What is MENA · ماذا يعني مينا

ماذا يعني مينا A region with one heartbeat — and a hundred ways to say it.

MENA stands for Middle East and North Africa. Twenty-two countries. Over 400 million people. One of the world's oldest continuous musical traditions — and one of the most electric right now. This page is a doorway, not a textbook. Walk through it and you'll understand the festival.

Stylized SVG map · MENA region · gold on ink

22

Countries

From Morocco in the far west to Oman in the far east. Three continents brush against each other here.

400M+

People

One in twenty humans alive today. Median age under thirty — a young region with a loud culture.

30+

Arabic dialects

Plus Amazigh, Kurdish, Farsi, Hebrew, Armenian, Assyrian. One word, a dozen ways to say it.

1M+

MENA-Americans in SoCal

[Unverified] One of the largest diaspora concentrations in the country — and the room this festival is built to fill.

The Levant

بلاد الشام

Lebanon · Syria · Palestine · Jordan

Beirut's cassette-tape pop. Damascus's qanun. Palestinian resistance poetry set to oud. Amman's new-wave. A small geography with an outsized musical memory — and a diaspora that never stopped singing back.

The Gulf

الخليج

Saudi Arabia · UAE · Kuwait · Qatar · Bahrain · Oman

Khaleeji rhythm. The oud tradition reinvented in stadiums. Modern pop crossing with trap and house. The region financing MENA's global moment — and starting to lead it.

The Nile

وادي النيل

Egypt · Sudan

The cultural heart. Umm Kulthum to mahraganat. Cairo's cinema soundtracks. Sudan's call-and-response traditions. Every Arabic music lineage runs through here somewhere.

The Maghreb

المغرب الكبير

Morocco · Algeria · Tunisia · Libya

Raï. Gnawa. Chaabi. Amazigh rhythms older than the Sahara. A region that has always lived across the Mediterranean — and whose artists are rewriting European pop right now.

Iraq & the Kurdish lands

العراق وكردستان

Iraq · Kurdish regions across MENA

Maqam. The oldest classical tradition on earth still played. Baghdadi jazz, Kurdish folk revival, Iraqi hip-hop emerging from diaspora cities like Chicago and Copenhagen.

Horn & edges

القرن الأفريقي وما حوله

Yemen · Somalia · Djibouti · Comoros

The region's southern edge — where Arabic music meets East African polyrhythm and Indian Ocean trade winds. A sound most Americans have never heard, and should.

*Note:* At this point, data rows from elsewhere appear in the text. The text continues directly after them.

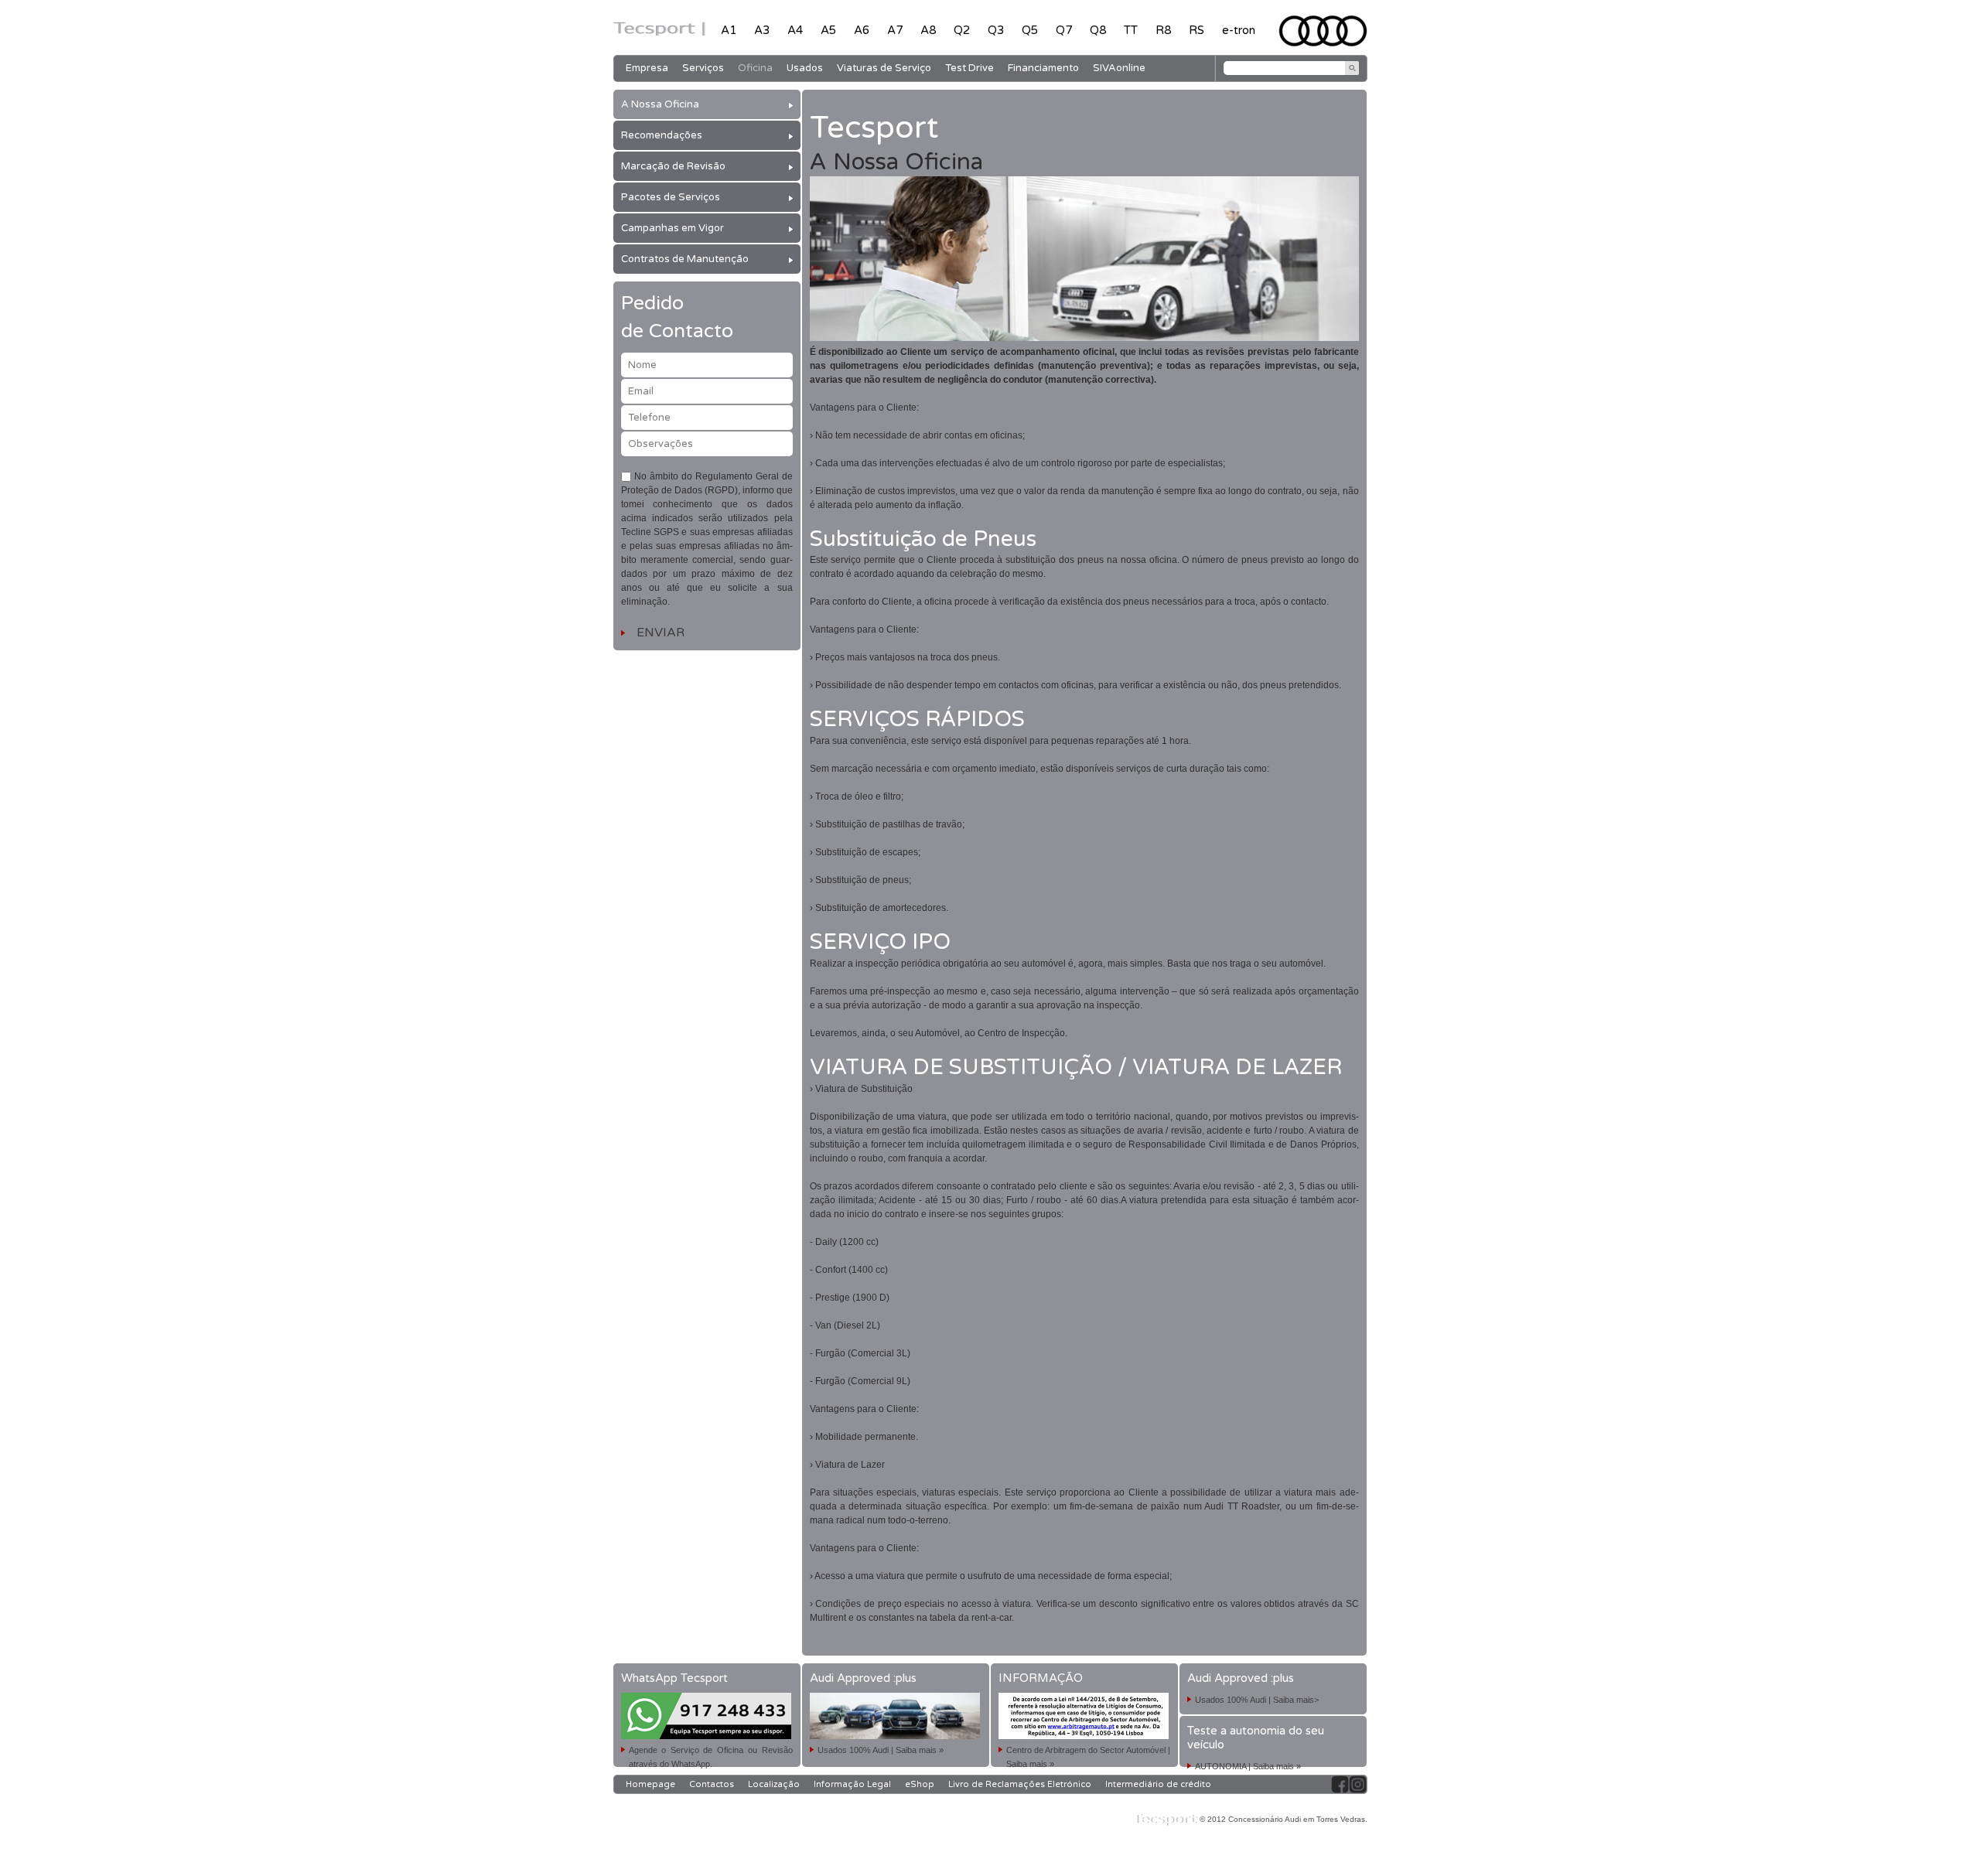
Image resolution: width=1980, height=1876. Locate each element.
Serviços (703, 68)
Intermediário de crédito (1158, 1784)
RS (1196, 30)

Why a MENA festival belongs on a main stage.

For most of the last century, MENA artists have been treated like a niche in American music discovery — filed under "world" or "international" and rarely booked at the same scale as their peers in hip-hop, Latin, or K-pop. That framing is breaking right now.

Issam Alnajjar's "Hadal Ahbek" crossed a billion streams. Dystinct's Arabic hooks are charting across Europe. Mohammed Assaf sells out amphitheatres from Amman to New Jersey. The audience was always here — the infrastructure is finally catching up.

"We don't need permission to put our music on a main stage. We just need the stage."

OC MENA Festival is a 150-acre, three-stage, three-day statement. We are not the first MENA festival in North America, and we won't be the last. But we are among the first to say out loud: this is pop, this is rock, this is rap, this is dance music. Book it accordingly.

The festival is for the Arab kid who grew up in Anaheim translating lyrics to their friends in the back of a car. For the Moroccan grandmother who hasn't heard Dystinct live and should. For the non-MENA neighbor curious about the music echoing out of the OC Fairgrounds. Come in. Welcome. This is the room.